Однако в течение первых шести лет гонения еще не принимали крутого характера. Но с течением времени дело стало принимать более угрожающий оборот. Так, еще к начальному периоду относится запись некой Паши Труновой, сестры Павла Трунова, старцева ученика. Она рассказывает, что однажды в бытность ее в Оптиной Пустыни, старец Леонид запретил ей прийти к нему назавтра, так как «будет суд». «Кого же будут судить?», — спросила Паша. «Да меня же», — ответил старец. На другой день следователи допрашивали весь монастырь, но все показания благоприятствовали преподобному. Это было начало. С 1835 г., и особенно в 1836 г., гонения усилились. Кроме всех ложных донесений, калужский преосвященный получил еще через московскую тайную полицию анонимный донос с обвинениями по адресу старца и настоятеля. Говорилось, что последний несправедливо оказывает скитским старцам предпочтение перед живущими в монастыре и что скит причиняет монастырю большой урон, и если он не уничтожится, то древняя обитель разорится и т.д. Следствием этого доноса было то, что настоятель был вызван для объяснений, а старцу Леониду было запрещено носить схиму, т.к. он был пострижен келейно, и строжайше запрещено принимать посетителей.

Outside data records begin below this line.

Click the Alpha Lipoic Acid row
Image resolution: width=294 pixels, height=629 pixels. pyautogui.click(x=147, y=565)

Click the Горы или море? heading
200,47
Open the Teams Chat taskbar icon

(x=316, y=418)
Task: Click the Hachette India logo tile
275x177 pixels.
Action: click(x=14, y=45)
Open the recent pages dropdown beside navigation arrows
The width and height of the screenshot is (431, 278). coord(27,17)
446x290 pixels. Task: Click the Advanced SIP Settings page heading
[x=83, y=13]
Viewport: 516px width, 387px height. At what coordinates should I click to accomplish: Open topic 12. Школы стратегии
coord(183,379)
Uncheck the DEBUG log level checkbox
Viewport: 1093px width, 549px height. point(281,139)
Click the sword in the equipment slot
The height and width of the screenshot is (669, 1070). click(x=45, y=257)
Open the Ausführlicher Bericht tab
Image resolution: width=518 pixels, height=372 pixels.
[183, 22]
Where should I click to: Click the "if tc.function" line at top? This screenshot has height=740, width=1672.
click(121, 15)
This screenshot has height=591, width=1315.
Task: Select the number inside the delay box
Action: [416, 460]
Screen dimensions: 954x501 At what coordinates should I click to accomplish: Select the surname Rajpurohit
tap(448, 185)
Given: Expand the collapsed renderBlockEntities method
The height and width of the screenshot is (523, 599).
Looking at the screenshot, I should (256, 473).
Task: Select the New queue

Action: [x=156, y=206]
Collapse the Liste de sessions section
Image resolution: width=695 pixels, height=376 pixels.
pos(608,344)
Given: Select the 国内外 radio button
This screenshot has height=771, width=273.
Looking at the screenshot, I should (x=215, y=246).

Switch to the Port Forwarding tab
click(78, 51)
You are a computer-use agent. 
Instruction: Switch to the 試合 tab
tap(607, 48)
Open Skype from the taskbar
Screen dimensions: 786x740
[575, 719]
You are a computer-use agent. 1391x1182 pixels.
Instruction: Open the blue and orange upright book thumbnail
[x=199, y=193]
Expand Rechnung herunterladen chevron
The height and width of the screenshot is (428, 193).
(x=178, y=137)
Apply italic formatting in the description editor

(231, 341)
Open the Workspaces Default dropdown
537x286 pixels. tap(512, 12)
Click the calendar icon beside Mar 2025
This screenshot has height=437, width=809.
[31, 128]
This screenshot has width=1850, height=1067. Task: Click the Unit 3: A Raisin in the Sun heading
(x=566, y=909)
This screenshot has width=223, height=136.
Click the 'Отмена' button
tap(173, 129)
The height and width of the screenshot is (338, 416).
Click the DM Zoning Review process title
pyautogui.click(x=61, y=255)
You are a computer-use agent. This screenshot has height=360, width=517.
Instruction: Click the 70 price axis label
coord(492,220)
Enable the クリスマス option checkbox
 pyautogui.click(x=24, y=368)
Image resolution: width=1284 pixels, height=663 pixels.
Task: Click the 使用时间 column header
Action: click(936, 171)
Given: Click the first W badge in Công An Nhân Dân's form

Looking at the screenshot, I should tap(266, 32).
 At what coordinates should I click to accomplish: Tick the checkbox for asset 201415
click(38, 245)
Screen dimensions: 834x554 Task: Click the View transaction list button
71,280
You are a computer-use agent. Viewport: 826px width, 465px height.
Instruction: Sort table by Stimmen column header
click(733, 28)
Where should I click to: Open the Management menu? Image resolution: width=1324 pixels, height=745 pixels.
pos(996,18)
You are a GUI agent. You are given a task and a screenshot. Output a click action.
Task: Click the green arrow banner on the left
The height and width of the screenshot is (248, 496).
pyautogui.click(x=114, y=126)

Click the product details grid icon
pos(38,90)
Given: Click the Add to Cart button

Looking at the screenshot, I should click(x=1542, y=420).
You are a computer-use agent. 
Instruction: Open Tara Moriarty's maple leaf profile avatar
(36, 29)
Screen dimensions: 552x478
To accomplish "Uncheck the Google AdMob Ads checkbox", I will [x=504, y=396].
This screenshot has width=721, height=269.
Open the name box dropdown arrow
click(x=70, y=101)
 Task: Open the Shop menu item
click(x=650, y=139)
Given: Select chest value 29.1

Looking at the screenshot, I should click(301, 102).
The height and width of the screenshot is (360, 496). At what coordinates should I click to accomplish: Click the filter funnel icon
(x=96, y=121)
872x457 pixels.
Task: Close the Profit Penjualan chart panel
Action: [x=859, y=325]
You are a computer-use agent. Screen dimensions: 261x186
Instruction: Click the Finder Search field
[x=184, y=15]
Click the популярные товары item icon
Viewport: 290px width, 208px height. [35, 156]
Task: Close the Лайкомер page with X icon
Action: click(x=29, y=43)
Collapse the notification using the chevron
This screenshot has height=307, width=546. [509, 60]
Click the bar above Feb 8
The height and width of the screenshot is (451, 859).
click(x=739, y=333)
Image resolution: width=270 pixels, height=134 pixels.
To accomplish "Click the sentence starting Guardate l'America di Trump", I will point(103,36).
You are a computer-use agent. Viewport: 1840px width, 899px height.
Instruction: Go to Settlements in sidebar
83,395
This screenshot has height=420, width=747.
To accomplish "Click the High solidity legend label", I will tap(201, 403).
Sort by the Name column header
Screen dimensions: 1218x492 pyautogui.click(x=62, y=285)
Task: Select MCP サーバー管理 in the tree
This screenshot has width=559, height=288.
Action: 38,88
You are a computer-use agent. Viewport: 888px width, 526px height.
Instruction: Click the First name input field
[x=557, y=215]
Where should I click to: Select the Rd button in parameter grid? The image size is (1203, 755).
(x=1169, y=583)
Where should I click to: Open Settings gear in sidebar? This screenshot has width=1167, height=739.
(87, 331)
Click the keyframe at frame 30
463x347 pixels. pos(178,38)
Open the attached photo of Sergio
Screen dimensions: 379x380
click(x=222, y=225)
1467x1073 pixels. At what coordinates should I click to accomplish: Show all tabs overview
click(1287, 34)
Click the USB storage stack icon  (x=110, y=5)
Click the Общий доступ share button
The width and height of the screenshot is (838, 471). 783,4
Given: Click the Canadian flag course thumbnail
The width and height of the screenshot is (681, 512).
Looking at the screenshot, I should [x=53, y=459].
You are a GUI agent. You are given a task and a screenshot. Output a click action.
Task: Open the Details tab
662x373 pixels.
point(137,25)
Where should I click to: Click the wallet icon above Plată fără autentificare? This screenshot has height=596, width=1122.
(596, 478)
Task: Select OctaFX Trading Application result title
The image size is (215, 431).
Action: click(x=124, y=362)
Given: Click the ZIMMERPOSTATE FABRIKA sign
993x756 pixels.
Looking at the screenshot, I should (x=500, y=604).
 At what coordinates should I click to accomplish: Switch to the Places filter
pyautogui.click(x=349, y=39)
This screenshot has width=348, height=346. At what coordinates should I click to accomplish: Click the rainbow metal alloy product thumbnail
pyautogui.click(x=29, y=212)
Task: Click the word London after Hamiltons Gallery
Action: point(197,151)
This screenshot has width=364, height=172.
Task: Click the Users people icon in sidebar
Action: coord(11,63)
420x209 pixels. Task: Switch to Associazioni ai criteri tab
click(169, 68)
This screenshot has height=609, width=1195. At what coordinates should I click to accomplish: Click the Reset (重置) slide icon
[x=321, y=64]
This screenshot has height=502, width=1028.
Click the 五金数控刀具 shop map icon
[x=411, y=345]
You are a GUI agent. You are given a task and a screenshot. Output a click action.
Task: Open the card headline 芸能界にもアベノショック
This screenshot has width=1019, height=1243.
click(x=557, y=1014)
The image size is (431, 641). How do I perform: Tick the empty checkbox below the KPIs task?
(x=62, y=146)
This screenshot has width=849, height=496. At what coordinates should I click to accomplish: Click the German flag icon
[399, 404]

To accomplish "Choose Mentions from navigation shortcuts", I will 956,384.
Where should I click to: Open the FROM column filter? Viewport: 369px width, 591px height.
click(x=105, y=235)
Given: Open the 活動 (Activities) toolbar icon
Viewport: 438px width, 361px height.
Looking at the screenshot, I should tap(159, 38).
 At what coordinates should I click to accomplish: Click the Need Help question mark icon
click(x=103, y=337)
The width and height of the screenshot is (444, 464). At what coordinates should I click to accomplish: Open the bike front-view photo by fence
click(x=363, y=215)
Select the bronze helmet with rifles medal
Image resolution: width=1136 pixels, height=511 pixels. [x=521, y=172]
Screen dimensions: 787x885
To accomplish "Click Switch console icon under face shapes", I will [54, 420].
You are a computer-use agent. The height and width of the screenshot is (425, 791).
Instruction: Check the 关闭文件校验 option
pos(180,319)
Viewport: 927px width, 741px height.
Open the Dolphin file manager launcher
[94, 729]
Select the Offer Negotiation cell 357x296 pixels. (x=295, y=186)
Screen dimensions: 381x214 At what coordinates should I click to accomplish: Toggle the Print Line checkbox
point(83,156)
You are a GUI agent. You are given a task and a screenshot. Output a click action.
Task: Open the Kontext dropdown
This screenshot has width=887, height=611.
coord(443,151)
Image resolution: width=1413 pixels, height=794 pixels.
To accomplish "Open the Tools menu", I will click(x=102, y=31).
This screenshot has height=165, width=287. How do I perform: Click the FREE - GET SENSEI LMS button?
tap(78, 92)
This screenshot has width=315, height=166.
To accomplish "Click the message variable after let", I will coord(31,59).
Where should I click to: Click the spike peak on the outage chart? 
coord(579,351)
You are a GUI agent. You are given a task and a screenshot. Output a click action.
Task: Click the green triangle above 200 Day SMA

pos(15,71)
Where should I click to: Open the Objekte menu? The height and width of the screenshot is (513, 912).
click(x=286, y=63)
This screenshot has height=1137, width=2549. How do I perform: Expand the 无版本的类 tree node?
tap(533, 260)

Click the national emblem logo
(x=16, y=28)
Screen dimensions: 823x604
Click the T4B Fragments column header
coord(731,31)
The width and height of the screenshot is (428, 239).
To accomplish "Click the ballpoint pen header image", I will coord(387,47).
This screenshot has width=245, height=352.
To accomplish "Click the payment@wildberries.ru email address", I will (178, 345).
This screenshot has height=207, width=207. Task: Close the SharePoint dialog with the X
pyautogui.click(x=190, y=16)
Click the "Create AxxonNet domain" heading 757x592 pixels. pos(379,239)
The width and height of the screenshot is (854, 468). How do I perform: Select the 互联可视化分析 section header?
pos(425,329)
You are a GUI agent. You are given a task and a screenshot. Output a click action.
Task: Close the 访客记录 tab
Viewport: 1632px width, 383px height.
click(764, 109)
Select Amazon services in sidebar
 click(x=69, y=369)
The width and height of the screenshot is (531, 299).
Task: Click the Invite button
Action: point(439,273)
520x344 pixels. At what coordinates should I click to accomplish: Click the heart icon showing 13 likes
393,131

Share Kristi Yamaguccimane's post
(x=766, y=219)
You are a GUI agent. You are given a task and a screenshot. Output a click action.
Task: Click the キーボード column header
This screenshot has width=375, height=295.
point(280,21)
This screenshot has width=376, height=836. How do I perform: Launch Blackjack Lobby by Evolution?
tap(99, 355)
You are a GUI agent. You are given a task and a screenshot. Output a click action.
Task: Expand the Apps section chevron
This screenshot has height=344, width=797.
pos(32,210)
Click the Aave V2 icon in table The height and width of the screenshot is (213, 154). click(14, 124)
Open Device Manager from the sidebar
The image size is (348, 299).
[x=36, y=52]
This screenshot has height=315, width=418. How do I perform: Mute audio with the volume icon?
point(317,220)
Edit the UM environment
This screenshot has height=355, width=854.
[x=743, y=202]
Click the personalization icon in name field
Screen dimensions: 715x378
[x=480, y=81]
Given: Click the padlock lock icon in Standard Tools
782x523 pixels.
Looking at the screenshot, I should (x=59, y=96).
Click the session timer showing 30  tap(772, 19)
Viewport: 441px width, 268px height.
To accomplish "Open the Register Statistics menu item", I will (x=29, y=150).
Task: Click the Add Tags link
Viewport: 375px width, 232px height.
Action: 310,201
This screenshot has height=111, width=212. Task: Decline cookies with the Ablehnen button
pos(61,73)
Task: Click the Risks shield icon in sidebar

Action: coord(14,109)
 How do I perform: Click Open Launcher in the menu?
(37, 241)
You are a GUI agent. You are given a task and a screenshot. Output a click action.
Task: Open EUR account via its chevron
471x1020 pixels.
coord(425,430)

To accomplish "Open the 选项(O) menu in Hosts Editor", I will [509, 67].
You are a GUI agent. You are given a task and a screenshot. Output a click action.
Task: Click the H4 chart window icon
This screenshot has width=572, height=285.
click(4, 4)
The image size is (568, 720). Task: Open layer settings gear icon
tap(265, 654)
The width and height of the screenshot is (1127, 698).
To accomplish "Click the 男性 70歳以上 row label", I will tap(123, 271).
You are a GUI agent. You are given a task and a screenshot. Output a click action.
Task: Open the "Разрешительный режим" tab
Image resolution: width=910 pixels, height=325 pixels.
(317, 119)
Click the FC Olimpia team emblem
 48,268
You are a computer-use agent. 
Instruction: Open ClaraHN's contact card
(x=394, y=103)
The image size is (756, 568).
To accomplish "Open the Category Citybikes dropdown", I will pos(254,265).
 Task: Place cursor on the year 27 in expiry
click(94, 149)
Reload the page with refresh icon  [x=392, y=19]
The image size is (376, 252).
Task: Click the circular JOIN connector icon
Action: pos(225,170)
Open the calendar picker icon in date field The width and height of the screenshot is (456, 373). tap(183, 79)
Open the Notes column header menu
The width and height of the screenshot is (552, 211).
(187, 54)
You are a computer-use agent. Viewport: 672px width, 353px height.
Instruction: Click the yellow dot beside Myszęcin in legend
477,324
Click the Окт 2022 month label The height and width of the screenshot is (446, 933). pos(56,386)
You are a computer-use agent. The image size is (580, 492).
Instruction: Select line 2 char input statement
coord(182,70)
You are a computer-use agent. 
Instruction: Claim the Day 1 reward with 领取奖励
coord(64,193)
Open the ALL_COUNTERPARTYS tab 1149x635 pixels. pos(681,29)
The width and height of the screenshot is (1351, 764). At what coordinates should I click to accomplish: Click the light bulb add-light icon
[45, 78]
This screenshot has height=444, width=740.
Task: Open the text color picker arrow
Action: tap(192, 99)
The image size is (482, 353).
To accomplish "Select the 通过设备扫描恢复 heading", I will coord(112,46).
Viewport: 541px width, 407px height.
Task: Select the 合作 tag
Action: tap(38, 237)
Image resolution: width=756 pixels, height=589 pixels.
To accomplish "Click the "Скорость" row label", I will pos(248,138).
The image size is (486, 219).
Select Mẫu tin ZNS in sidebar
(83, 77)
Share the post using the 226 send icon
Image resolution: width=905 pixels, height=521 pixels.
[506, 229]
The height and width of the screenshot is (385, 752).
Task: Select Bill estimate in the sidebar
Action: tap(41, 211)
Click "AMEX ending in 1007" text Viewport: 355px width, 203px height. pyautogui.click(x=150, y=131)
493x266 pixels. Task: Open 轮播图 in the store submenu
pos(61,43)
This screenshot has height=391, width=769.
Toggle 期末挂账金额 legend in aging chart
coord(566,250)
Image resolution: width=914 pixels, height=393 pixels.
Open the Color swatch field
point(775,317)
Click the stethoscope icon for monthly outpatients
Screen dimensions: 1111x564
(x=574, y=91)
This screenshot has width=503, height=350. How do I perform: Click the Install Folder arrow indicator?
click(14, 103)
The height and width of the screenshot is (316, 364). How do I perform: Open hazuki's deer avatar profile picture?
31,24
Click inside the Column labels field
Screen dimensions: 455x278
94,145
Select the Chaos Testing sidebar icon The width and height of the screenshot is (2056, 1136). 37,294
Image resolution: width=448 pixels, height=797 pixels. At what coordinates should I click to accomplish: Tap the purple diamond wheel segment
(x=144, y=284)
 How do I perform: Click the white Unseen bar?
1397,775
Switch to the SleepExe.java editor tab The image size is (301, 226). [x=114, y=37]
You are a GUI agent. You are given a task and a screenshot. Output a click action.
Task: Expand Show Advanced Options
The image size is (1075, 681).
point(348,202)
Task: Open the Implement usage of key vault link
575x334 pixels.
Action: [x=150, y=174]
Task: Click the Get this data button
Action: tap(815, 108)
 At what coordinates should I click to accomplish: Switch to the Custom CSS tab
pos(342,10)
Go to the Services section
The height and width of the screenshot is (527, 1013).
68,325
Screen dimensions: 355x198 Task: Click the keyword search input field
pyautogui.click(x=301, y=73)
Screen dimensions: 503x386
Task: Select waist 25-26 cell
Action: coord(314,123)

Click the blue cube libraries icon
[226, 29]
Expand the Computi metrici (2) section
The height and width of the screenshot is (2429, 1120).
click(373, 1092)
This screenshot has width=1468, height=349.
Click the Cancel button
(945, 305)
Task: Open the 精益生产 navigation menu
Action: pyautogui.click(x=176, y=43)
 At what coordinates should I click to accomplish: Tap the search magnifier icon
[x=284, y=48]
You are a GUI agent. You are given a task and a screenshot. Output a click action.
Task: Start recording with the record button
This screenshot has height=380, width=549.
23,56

Старца перевели из скита в монастырь и там переселяли из кельи в келью. Преподобный относился к этим невзгодам с полным благодушием; с пением «Достойно есть...» он самолично переносил на новое место икону «Владимирской» Божией Матери — благословение преп. Паисия Величковского старцу Феодору. «Однажды игумен Моисей, — говорит жизнеописатель преп. Леонида, — проходя по монастырю, увидел огромную толпу народа перед кельей старца, между тем как последовало из Калуги повеление архиерея никого не пускать к нему. Отец игумен вошел к старцу в келью и сказал: «Отец Леонид! Как же вы принимаете народ? Ведь владыка запретил принимать». Вместо ответа старец отпустил тех, с кем занимался, и велел келейникам внести к себе калеку, который в это время лежал у дверей кельи. Его принесли и положили перед ним. Отец игумен в недоумении смотрел на него. «Вот, — начал старец свою речь, — посмотрите на этого человека. Видите, как у него все члены телесные поражены. Господь наказал его за нераскаянные грехи. Он сделал то-то и то-то, и за все это он теперь страдает — он живой в аду. Но ему можно помочь. Господь привел его ко мне для искреннего раскаяния, чтобы я его обличил и наставил. Могу ли я его не принимать? Что вы на это скажете?». Слушая преподобного и смотря на лежащего перед ним страдальца, о. игумен содрогнулся. «Но преосвященный, — промолвил он, — грозит послать вас под начало»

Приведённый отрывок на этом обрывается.